* EXERCISE AIM
Please copy the lines below word for word, leaving out the pictures.

⟨

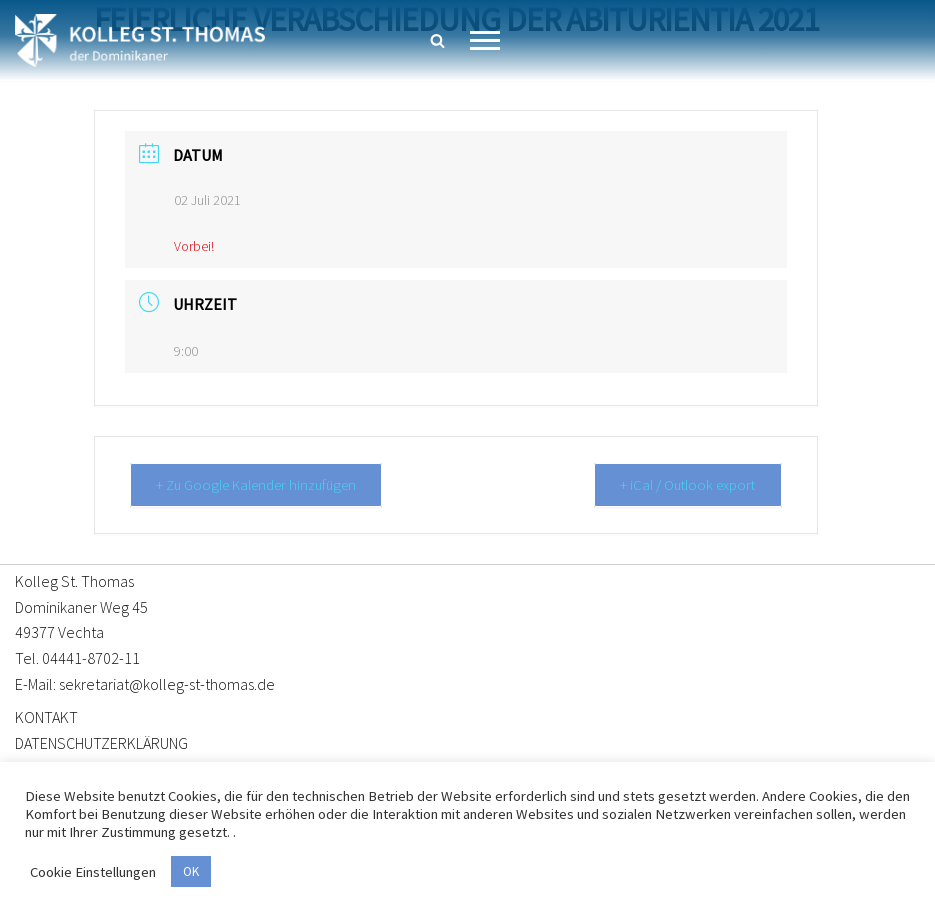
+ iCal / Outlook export (685, 484)
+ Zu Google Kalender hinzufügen (260, 484)
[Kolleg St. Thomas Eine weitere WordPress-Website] (140, 40)
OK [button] (191, 871)
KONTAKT (46, 716)
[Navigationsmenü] (485, 40)
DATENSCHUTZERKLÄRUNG (101, 742)
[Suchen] (437, 40)
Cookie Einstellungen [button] (93, 872)
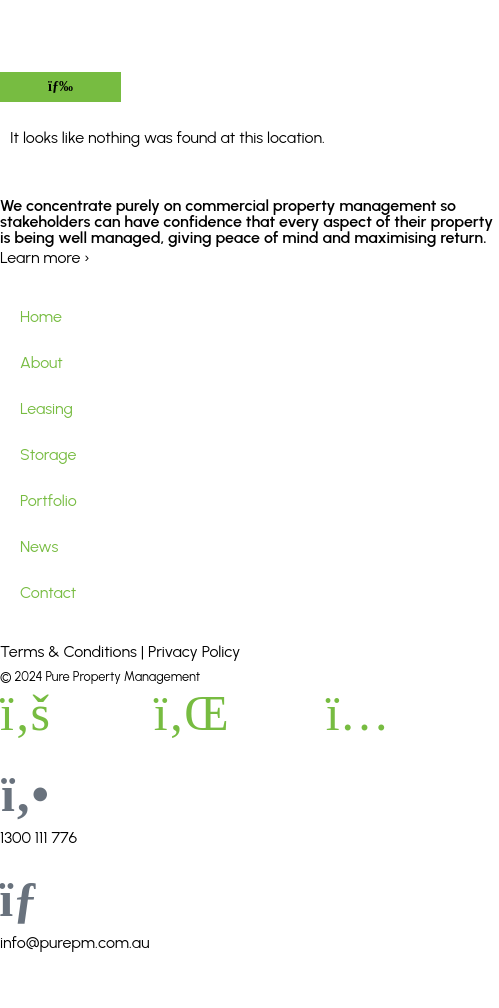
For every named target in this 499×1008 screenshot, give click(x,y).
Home (41, 316)
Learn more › (45, 257)
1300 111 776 (38, 837)
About (41, 362)
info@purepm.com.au (74, 942)
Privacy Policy (194, 651)
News (39, 546)
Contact (48, 592)
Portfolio (48, 500)
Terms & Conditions (68, 651)
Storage (48, 454)
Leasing (46, 408)
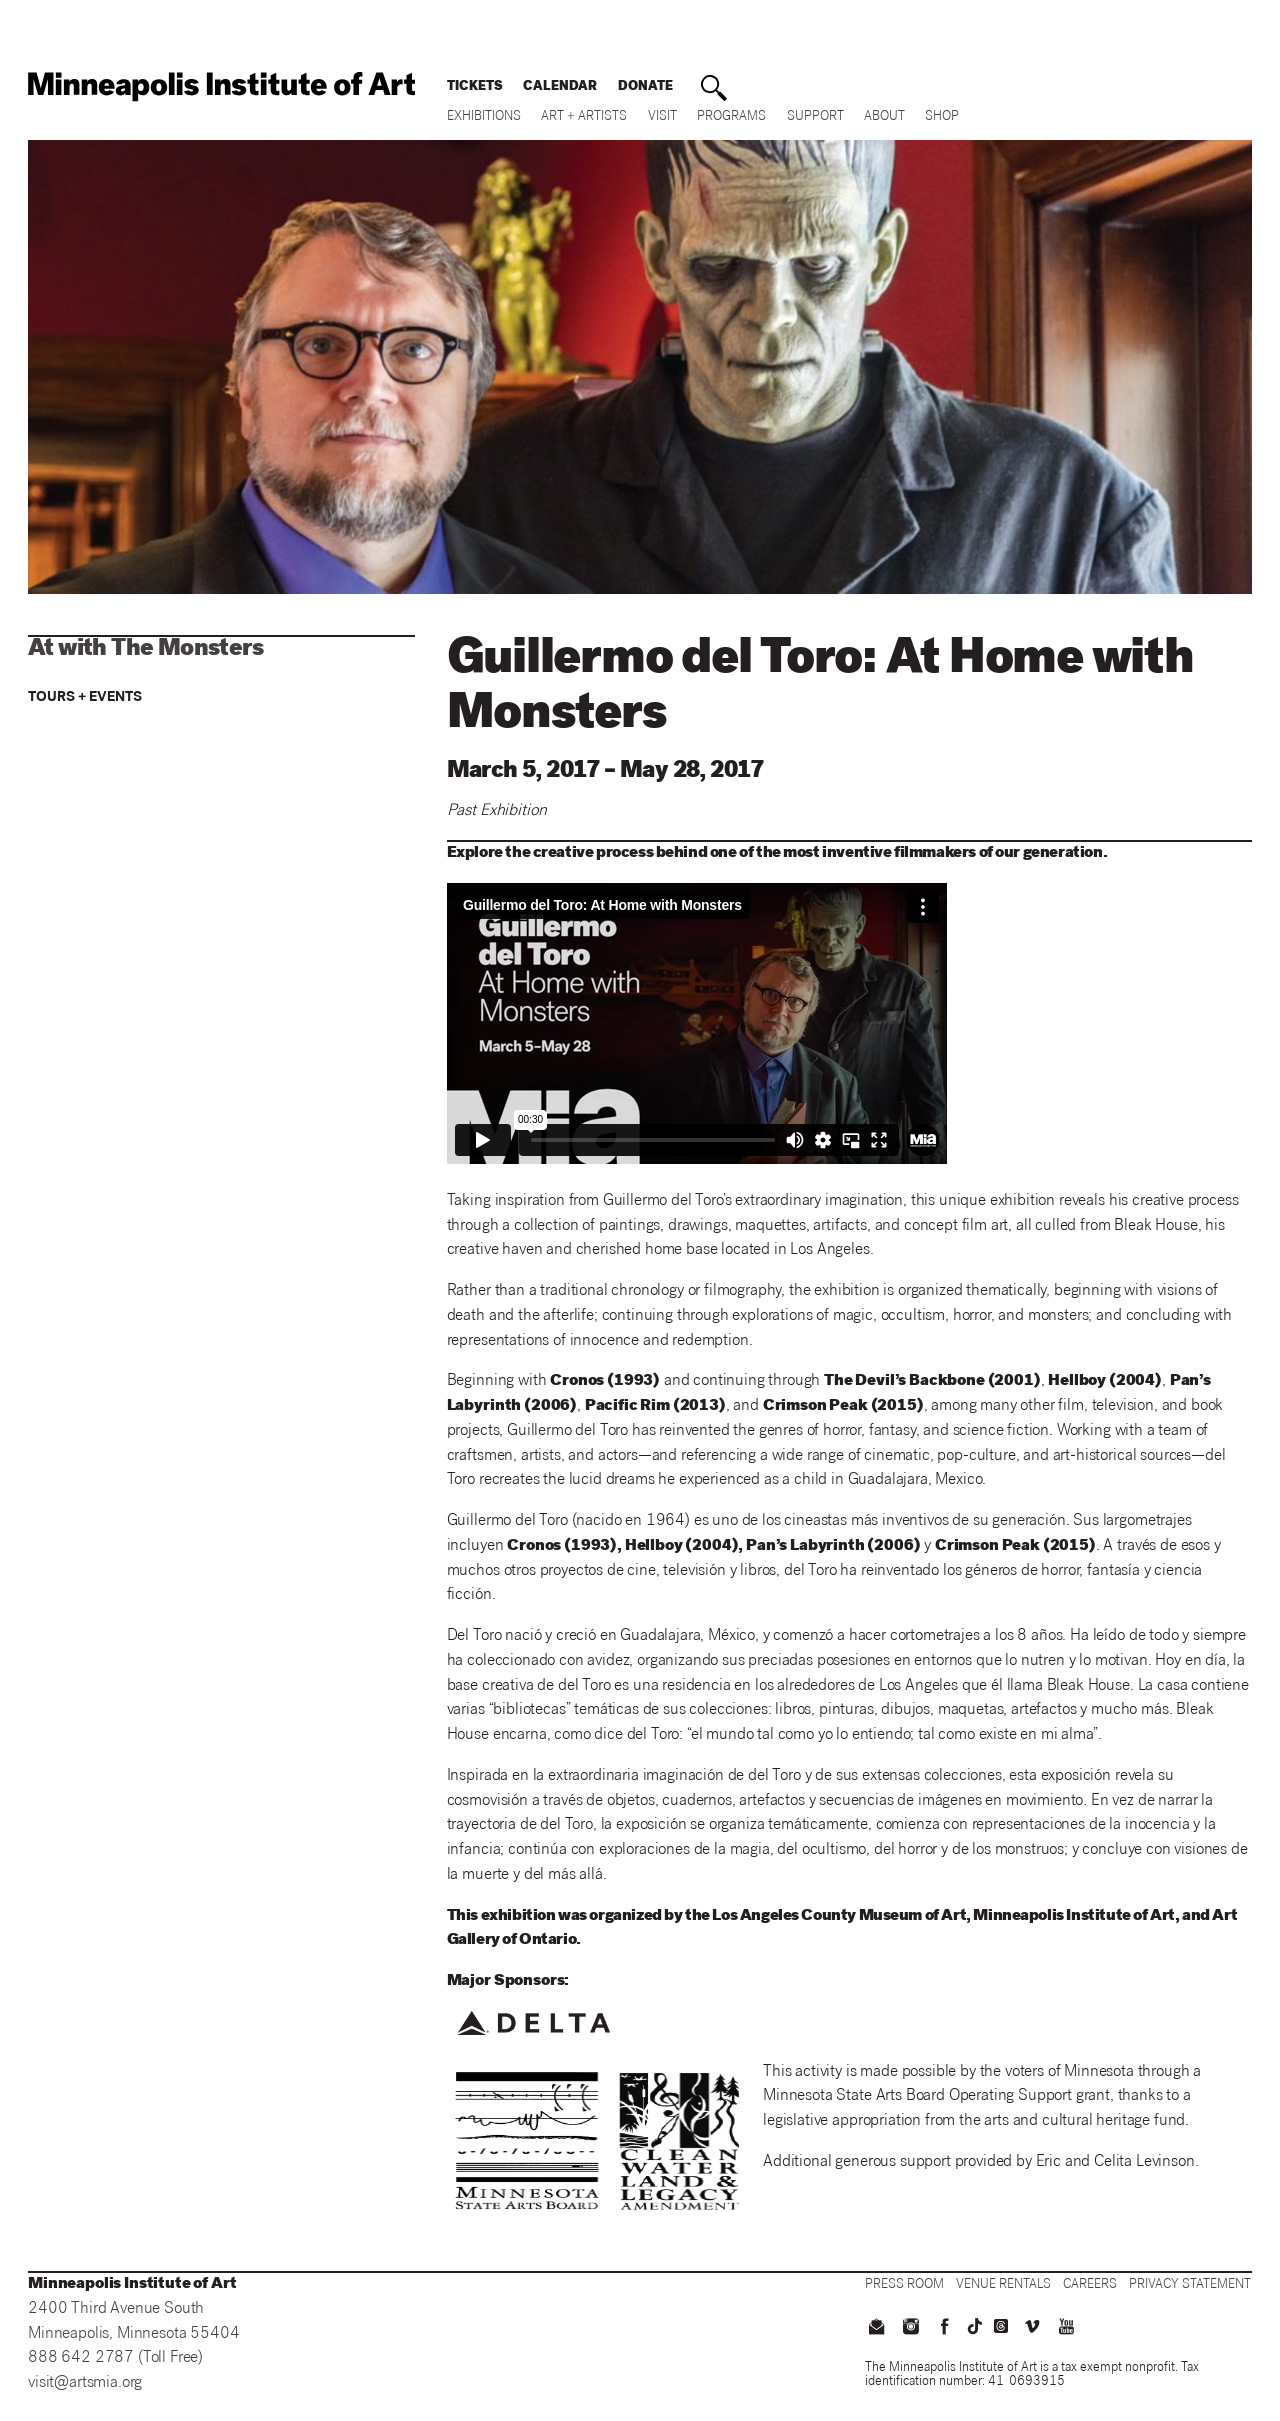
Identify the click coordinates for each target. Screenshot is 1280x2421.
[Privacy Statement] (1190, 2285)
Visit (662, 117)
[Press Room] (904, 2285)
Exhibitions (484, 117)
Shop (942, 117)
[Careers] (1090, 2285)
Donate (645, 87)
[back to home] (221, 86)
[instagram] (911, 2329)
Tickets (475, 87)
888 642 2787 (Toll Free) (115, 2358)
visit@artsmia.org (85, 2383)
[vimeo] (1031, 2329)
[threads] (1001, 2326)
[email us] (876, 2329)
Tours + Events (85, 698)
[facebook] (945, 2329)
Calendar (560, 87)
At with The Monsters (145, 650)
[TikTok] (975, 2326)
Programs (731, 117)
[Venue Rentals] (1003, 2285)
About (884, 117)
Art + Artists (584, 117)
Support (815, 117)
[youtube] (1066, 2329)
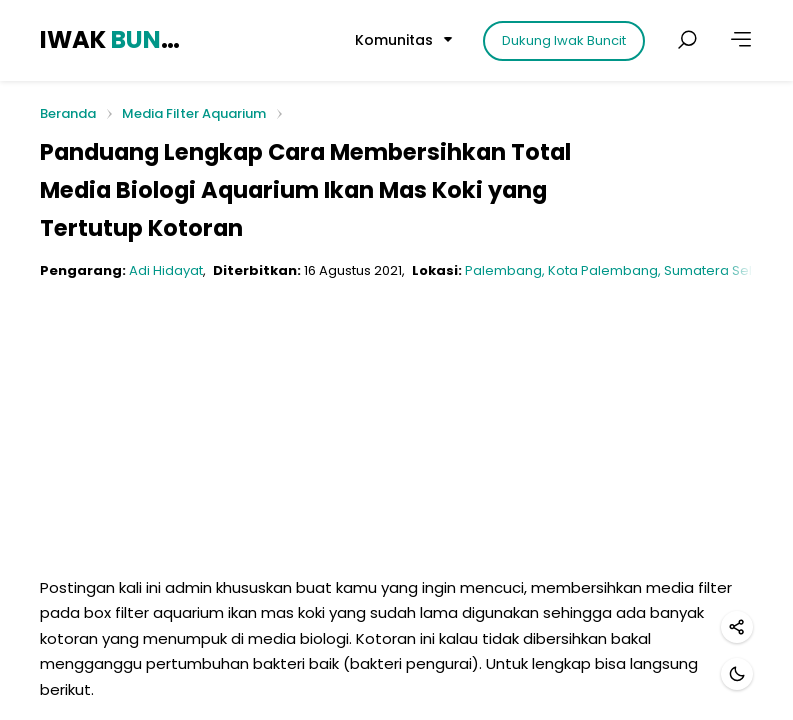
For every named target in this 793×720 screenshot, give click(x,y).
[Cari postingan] (687, 40)
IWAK (113, 39)
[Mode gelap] (737, 674)
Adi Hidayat (166, 270)
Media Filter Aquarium (194, 113)
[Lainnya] (741, 40)
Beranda (68, 114)
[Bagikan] (737, 627)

⟩

* EXERCISE SOLUTION
+ iCal / Outlook export (685, 484)
+ Zu Google Kalender hinzufügen (260, 484)
[Kolleg St. Thomas Eine weitere WordPress-Website] (140, 40)
OK [button] (191, 871)
KONTAKT (46, 716)
[Navigationsmenü] (485, 40)
DATENSCHUTZERKLÄRUNG (101, 742)
[Suchen] (437, 40)
Cookie Einstellungen [button] (93, 872)
For every named target in this 499×1008 screenshot, give click(x,y).
Home (41, 316)
Learn more › (45, 257)
1300 111 776 (38, 837)
About (41, 362)
info@purepm.com.au (74, 942)
Privacy Policy (194, 651)
News (39, 546)
Contact (48, 592)
Portfolio (48, 500)
Terms & Conditions (68, 651)
Storage (48, 454)
Leasing (46, 408)
Identify the click coordinates for each target. Screenshot is 1280x2421.
[Privacy Statement] (1190, 2285)
Visit (662, 117)
[Press Room] (904, 2285)
Exhibitions (484, 117)
Shop (942, 117)
[Careers] (1090, 2285)
Donate (645, 87)
[back to home] (221, 86)
[instagram] (911, 2329)
Tickets (475, 87)
888 642 2787 (Toll Free) (115, 2358)
visit@artsmia.org (85, 2383)
[vimeo] (1031, 2329)
[threads] (1001, 2326)
[email us] (876, 2329)
Tours + Events (85, 698)
[facebook] (945, 2329)
Calendar (560, 87)
At with The Monsters (145, 650)
[TikTok] (975, 2326)
Programs (731, 117)
[Venue Rentals] (1003, 2285)
About (884, 117)
Art + Artists (584, 117)
Support (815, 117)
[youtube] (1066, 2329)
For every named target in this 793×720 screenshot, give click(x,y).
[Cari postingan] (687, 40)
IWAK (113, 39)
[Mode gelap] (737, 674)
Adi Hidayat (166, 270)
Media Filter Aquarium (194, 113)
[Lainnya] (741, 40)
Beranda (68, 114)
[Bagikan] (737, 627)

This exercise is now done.